*TASK TO COMPLETE*.
Every line of the data should be retyped with no difference from the original.

*EXERCISE MATERIALS*.

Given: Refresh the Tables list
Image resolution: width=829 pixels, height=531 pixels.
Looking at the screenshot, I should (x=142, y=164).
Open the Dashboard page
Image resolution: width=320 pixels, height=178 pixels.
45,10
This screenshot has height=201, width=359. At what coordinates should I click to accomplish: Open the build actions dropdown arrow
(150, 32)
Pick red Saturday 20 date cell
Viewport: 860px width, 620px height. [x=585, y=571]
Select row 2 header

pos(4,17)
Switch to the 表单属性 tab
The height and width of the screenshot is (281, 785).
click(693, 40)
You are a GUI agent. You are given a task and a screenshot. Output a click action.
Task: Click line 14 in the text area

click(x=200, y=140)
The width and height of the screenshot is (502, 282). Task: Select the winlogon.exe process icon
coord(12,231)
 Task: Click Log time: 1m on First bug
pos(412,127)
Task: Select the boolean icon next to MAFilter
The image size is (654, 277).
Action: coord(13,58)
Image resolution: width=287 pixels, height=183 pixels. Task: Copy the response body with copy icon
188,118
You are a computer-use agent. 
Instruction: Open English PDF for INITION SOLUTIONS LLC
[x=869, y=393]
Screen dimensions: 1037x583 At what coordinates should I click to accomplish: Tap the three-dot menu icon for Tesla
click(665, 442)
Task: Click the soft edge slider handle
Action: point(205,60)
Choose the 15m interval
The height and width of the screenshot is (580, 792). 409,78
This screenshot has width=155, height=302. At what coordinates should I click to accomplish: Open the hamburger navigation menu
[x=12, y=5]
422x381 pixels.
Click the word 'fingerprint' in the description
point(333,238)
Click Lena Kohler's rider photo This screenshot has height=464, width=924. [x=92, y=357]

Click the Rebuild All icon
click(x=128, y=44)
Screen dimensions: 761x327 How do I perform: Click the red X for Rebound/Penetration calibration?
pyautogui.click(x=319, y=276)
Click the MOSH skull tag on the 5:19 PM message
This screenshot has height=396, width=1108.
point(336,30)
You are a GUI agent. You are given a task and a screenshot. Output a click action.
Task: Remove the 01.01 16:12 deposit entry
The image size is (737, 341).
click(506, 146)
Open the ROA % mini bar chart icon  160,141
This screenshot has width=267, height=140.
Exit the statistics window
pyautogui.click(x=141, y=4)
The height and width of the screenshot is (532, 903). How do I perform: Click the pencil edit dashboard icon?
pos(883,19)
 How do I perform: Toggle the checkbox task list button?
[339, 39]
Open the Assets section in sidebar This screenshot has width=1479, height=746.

*TASK RESULT*.
Given: Refresh the Tables list
Image resolution: width=829 pixels, height=531 pixels.
Looking at the screenshot, I should (x=142, y=164).
Open the Dashboard page
Image resolution: width=320 pixels, height=178 pixels.
45,10
This screenshot has height=201, width=359. At what coordinates should I click to accomplish: Open the build actions dropdown arrow
(150, 32)
Pick red Saturday 20 date cell
Viewport: 860px width, 620px height. [x=585, y=571]
Select row 2 header

pos(4,17)
Switch to the 表单属性 tab
The height and width of the screenshot is (281, 785).
click(693, 40)
You are a GUI agent. You are given a task and a screenshot. Output a click action.
Task: Click line 14 in the text area

click(x=200, y=140)
The width and height of the screenshot is (502, 282). Task: Select the winlogon.exe process icon
coord(12,231)
 Task: Click Log time: 1m on First bug
pos(412,127)
Task: Select the boolean icon next to MAFilter
The image size is (654, 277).
Action: coord(13,58)
Image resolution: width=287 pixels, height=183 pixels. Task: Copy the response body with copy icon
188,118
You are a computer-use agent. 
Instruction: Open English PDF for INITION SOLUTIONS LLC
[x=869, y=393]
Screen dimensions: 1037x583 At what coordinates should I click to accomplish: Tap the three-dot menu icon for Tesla
click(665, 442)
Task: Click the soft edge slider handle
Action: point(205,60)
Choose the 15m interval
The height and width of the screenshot is (580, 792). 409,78
This screenshot has width=155, height=302. At what coordinates should I click to accomplish: Open the hamburger navigation menu
[x=12, y=5]
422x381 pixels.
Click the word 'fingerprint' in the description
point(333,238)
Click Lena Kohler's rider photo This screenshot has height=464, width=924. [x=92, y=357]

Click the Rebuild All icon
click(x=128, y=44)
Screen dimensions: 761x327 How do I perform: Click the red X for Rebound/Penetration calibration?
pyautogui.click(x=319, y=276)
Click the MOSH skull tag on the 5:19 PM message
This screenshot has height=396, width=1108.
point(336,30)
You are a GUI agent. You are given a task and a screenshot. Output a click action.
Task: Remove the 01.01 16:12 deposit entry
The image size is (737, 341).
click(506, 146)
Open the ROA % mini bar chart icon  160,141
This screenshot has width=267, height=140.
Exit the statistics window
pyautogui.click(x=141, y=4)
The height and width of the screenshot is (532, 903). How do I perform: Click the pencil edit dashboard icon?
pos(883,19)
 How do I perform: Toggle the checkbox task list button?
[339, 39]
Open the Assets section in sidebar This screenshot has width=1479, height=746.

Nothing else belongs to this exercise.